**Problem to solve**. Please quote, word for word, the stretch of entries from the line containing "y). Image resolution: width=1920 pixels, height=1080 pixels." through the line containing "Looking at the image, I should click on (1484, 980).".

## BEGIN Provided material

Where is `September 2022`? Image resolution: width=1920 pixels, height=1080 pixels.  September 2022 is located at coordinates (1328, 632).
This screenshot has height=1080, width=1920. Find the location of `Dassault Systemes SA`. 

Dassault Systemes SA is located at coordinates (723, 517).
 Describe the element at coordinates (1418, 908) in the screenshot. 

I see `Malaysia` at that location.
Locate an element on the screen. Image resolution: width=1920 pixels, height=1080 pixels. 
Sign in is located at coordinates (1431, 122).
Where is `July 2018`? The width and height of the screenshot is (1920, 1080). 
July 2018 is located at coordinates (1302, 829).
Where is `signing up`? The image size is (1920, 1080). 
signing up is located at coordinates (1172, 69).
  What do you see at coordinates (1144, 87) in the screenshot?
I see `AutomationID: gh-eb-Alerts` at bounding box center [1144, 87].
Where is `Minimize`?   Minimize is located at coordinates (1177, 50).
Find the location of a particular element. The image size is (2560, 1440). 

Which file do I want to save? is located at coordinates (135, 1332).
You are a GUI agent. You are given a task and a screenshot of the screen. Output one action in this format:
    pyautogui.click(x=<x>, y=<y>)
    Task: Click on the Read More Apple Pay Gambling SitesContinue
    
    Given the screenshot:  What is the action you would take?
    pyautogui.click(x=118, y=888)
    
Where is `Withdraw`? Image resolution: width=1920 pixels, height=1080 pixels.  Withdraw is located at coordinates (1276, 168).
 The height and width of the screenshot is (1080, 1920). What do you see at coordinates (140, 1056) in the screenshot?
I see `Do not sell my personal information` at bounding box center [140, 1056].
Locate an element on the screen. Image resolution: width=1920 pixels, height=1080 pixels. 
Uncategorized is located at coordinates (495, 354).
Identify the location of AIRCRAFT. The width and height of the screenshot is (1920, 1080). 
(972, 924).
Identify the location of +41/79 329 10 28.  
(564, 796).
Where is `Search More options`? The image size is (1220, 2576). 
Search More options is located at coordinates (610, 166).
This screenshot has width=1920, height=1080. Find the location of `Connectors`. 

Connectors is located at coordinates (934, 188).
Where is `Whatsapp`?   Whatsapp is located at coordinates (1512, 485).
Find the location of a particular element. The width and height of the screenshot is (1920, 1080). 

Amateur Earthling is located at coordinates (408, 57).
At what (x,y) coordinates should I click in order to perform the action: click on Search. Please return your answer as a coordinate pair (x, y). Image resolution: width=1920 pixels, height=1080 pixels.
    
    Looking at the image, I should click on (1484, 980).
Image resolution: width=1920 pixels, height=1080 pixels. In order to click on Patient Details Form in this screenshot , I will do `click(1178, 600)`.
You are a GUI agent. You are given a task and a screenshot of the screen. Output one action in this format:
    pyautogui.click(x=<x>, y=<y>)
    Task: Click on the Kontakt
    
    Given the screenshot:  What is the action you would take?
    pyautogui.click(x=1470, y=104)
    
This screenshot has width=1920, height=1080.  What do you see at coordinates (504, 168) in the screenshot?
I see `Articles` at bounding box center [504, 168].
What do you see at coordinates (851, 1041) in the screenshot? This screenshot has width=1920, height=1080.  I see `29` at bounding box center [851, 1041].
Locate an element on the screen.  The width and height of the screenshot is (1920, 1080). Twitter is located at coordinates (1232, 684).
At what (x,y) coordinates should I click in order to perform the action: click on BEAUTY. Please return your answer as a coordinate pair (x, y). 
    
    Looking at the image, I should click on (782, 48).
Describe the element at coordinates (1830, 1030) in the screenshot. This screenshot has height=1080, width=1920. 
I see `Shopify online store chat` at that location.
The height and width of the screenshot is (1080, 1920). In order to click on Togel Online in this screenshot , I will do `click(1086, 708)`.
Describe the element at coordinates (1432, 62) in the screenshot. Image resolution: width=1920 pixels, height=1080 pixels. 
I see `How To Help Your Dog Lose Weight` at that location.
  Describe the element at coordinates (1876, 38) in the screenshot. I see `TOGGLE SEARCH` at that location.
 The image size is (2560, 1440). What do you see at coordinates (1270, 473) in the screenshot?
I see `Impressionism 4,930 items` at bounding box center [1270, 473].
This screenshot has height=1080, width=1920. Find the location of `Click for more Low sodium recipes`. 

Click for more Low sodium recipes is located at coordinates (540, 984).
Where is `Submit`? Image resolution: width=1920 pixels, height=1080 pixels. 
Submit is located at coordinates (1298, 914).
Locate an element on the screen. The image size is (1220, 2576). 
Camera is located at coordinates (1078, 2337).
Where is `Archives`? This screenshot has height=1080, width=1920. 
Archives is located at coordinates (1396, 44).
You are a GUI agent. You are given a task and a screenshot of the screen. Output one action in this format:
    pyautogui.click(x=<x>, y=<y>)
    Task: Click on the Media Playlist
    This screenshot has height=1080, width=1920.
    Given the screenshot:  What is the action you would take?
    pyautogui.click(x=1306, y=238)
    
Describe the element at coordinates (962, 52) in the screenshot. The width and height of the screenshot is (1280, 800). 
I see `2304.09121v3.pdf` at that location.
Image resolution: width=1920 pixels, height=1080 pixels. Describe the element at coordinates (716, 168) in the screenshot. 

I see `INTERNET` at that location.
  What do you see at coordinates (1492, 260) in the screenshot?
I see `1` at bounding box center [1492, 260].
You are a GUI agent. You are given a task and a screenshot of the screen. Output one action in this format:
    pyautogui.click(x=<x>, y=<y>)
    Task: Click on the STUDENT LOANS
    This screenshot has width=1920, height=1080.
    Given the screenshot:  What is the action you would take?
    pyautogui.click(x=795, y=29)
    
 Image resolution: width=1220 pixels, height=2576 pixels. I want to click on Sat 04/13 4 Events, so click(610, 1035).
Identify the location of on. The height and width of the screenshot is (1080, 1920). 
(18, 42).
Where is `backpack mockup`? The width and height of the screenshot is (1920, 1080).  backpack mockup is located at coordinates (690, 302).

## END Provided material

**Solution**.
At what (x,y) coordinates should I click in order to perform the action: click on Search. Please return your answer as a coordinate pair (x, y). Image resolution: width=1920 pixels, height=1080 pixels.
    
    Looking at the image, I should click on (1484, 980).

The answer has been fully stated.